** TEXT BLOCK **
◇ ◇ ◇
At the tasting, Grassland 2.0 coordinator Laura Paine introduced grassfed beef producer, Darren Yanke of Wisconsin Meadows, Uplands Cheese Company cheesemaker Trevor Murray, Cedar Grove Cheese head cheesemaker Bob Wills, and owner of Brix Cider, Marie Raboin.The first part of the tasting consisted of a side-by-side tasting of conventional and grassfed beef, and conventional and grassfed butters, served on sourdough bread.
Darren Janke is a Sauk City grassfed beef farmer who produces on a 1,300-acre farm, with 300 acres in pasture. Janke markets his grassfed beef through the brand ‘Wisconsin Meadows,’ brought to market by the Wisconsin Grassfed Beef Cooperative.
“We raise Aberdeen, a heritage breed of black angus with a smaller frame, more suitable to grass-based production,” Janke explained. “On our farm, we practice farming with nature, where we move the animals frequently, and allow our pastures to recover and wildlife to flourish.”
◇ ◇ ◇
** DATASET EXCERPTS **

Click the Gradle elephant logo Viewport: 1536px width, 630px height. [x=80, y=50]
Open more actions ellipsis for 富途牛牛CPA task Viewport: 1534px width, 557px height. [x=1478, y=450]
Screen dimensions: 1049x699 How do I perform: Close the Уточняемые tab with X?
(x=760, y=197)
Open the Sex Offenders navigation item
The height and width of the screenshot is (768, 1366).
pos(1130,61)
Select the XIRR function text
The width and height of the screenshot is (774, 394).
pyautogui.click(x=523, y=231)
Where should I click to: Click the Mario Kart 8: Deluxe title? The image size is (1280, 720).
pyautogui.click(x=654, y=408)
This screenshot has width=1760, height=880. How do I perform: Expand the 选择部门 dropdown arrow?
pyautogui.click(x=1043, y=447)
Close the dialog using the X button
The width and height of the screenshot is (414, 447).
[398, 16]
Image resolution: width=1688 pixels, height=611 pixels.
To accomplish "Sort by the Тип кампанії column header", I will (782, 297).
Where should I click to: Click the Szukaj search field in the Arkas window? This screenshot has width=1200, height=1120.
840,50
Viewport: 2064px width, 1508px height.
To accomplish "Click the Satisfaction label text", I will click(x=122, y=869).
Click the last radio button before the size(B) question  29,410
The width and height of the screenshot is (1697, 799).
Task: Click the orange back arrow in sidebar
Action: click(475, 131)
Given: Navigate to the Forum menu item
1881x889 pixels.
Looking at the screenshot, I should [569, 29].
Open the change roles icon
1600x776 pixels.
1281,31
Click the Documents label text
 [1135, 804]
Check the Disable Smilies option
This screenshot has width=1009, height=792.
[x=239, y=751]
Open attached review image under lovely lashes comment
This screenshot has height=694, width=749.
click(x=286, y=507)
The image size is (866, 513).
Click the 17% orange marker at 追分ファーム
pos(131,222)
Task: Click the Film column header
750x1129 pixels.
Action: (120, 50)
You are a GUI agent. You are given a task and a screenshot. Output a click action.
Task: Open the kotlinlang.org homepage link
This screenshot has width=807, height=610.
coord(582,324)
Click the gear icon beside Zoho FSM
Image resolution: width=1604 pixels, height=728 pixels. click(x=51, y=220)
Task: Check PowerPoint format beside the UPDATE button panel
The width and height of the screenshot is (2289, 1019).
◇ ◇ ◇
** WORK TO COMPLETE **
a – How many acres of the 1,300-acre farm in the grassfed tasting text are in pasture?
b – Based on the grassfed tasting text, explain why the farm raises the Aberdeen breed.
c – Continue the grassfed tasting text after its final sentence.

** RESPONSES TO THE TASKS **
a – 300 acres.

b – Aberdeen is a heritage breed of black angus with a smaller frame, which makes it more suitable to grass-based production.

c –
Janke said that ‘farming with nature’ is a big circle. On their farm they plant 12-species cover crops, and produce their beef in 24 months with no grain and winter bale grazing. Janke, in response to a question, stated why he chooses not to finish his beef on grain:“When cattle eat gras, there is a fermentation process in their rumen,” Janke explained. “When the cattle eat grass and stored forage, it produces healthy fats, and when they’re fed corn, it produces unhealthier fats.”
Next, Paine introduced Trevor Murray, cheesemaker at the Uplands Cheese Company. Uplands Cheese is a grassfed dairy outside of Dodgeville that milks their cows seasonally, and does on-farm production of their two award-winning cheeses – Pleasant Ridge Reserve, and Rush Creek Reserve. The cheeses they produce are ‘Alpine-Style’ cheeses, based on the model from the Swiss Alps where dairy cattle climb up into the high meadows in the Alps to feast on Alpine forages, while they are in season.“It’s very special to be able to work so close to the land,” Murray said. “The taste of our cheeses literally changes with the season and the different kinds of forage available to our cows. What we basically do is to take sunshine and convert it into cheese.”
Laura Paine then introduced Bob Wills, head cheesemaker with Cedar Grove Cheese.
“Bob has literally served as the mentor for dozens of cheesemakers throughout the State of Wisconsin,” Paine explained.
Wills told tasting participants that when he started working with making cheeses from grassfed cows in the 1990s, there were only three groups in the state that were doing it.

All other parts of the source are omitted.